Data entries
* * * * *
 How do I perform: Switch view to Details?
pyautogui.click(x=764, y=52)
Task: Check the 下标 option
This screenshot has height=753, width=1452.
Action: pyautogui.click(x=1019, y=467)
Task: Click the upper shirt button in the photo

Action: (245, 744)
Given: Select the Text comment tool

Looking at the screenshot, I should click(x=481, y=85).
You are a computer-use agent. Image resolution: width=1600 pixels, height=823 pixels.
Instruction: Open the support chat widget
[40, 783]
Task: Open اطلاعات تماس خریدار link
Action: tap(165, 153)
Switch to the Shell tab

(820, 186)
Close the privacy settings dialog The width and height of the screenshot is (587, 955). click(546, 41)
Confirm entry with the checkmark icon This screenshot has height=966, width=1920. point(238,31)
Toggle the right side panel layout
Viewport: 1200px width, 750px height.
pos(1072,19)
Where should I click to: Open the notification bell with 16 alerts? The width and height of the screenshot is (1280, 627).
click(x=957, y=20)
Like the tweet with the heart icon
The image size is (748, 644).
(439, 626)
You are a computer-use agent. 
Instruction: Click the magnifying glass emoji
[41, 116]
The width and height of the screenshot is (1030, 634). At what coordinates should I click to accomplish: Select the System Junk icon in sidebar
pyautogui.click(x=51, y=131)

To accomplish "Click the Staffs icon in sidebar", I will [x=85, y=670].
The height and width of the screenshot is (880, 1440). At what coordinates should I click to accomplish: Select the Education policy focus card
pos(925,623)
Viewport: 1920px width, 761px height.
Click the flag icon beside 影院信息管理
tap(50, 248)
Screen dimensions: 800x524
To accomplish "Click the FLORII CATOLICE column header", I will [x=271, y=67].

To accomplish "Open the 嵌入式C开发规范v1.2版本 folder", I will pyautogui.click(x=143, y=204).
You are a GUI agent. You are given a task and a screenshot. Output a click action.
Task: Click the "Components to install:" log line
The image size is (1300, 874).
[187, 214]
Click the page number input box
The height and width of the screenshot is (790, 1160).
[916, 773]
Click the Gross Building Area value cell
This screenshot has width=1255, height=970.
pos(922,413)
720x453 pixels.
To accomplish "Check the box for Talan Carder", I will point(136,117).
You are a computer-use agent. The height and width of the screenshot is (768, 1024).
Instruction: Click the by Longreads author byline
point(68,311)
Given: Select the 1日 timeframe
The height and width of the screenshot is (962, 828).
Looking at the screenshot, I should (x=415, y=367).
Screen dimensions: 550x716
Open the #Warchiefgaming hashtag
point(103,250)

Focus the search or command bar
* * * * *
Look through the entries and return every line where "will" appears.

# Solution to this task
To accomplish "Click the Staffs icon in sidebar", I will [x=85, y=670].
To accomplish "Click the FLORII CATOLICE column header", I will [x=271, y=67].
To accomplish "Open the 嵌入式C开发规范v1.2版本 folder", I will pyautogui.click(x=143, y=204).
To accomplish "Check the box for Talan Carder", I will point(136,117).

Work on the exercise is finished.